Collected data

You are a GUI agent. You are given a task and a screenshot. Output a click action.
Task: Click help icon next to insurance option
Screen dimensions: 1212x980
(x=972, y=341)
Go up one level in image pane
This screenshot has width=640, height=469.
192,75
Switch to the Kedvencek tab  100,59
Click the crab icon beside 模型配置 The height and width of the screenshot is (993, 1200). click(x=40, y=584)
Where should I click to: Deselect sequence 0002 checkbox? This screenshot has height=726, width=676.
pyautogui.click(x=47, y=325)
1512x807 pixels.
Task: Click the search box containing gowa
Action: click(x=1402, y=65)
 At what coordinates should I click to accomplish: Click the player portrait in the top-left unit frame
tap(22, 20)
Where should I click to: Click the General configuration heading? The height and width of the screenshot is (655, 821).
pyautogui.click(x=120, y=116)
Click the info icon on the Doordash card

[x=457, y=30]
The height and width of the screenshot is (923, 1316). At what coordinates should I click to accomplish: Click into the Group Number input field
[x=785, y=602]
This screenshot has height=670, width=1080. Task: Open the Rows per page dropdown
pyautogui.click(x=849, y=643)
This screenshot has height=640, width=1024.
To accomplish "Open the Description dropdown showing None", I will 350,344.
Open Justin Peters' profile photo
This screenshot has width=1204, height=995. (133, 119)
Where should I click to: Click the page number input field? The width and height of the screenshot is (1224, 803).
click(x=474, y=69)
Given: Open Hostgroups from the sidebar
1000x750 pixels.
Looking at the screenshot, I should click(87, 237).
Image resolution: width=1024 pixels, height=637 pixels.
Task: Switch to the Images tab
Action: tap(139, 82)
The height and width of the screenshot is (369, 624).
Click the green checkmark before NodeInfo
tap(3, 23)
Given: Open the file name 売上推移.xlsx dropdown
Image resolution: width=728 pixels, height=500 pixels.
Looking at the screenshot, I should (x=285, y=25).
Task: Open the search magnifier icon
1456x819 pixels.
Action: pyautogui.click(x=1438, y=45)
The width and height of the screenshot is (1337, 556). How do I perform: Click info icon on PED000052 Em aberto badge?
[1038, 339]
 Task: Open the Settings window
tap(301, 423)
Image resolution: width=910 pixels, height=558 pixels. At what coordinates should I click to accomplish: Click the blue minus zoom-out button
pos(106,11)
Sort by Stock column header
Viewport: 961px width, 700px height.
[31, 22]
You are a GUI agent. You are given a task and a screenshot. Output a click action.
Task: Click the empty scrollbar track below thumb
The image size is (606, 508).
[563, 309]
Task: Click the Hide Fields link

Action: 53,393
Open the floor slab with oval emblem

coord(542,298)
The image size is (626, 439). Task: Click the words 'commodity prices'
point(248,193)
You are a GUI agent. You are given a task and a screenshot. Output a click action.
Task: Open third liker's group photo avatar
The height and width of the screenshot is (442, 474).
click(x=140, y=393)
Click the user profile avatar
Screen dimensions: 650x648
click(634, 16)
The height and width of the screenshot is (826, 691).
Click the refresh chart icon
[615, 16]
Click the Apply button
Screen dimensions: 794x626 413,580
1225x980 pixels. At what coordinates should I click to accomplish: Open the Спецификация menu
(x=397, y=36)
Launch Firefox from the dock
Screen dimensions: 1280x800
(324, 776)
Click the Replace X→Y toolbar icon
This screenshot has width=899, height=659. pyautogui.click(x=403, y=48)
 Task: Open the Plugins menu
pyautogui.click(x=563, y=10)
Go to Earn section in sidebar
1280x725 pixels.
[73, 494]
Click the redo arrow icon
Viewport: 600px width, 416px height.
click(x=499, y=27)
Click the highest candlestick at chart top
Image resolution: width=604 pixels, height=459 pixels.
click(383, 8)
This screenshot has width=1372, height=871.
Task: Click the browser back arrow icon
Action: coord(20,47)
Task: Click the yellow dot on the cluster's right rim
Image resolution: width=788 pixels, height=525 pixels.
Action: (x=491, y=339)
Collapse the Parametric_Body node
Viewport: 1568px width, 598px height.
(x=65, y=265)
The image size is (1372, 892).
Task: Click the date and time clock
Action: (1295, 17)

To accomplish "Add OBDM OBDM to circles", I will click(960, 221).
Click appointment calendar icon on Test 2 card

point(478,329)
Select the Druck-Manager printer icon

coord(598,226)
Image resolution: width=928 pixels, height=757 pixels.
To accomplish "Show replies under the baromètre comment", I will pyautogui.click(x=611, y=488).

- _Task directions_
Begin at the line that contains "Collapse the Parametric_Body node" and continue to the end of the material. Write those lines out again with "Viewport" switched to "Screen size", leaving everything else unchanged.

- _Exercise output_
Collapse the Parametric_Body node
Screen size: 1568px width, 598px height.
(x=65, y=265)
The image size is (1372, 892).
Task: Click the date and time clock
Action: (1295, 17)

To accomplish "Add OBDM OBDM to circles", I will click(960, 221).
Click appointment calendar icon on Test 2 card

point(478,329)
Select the Druck-Manager printer icon

coord(598,226)
Image resolution: width=928 pixels, height=757 pixels.
To accomplish "Show replies under the baromètre comment", I will pyautogui.click(x=611, y=488).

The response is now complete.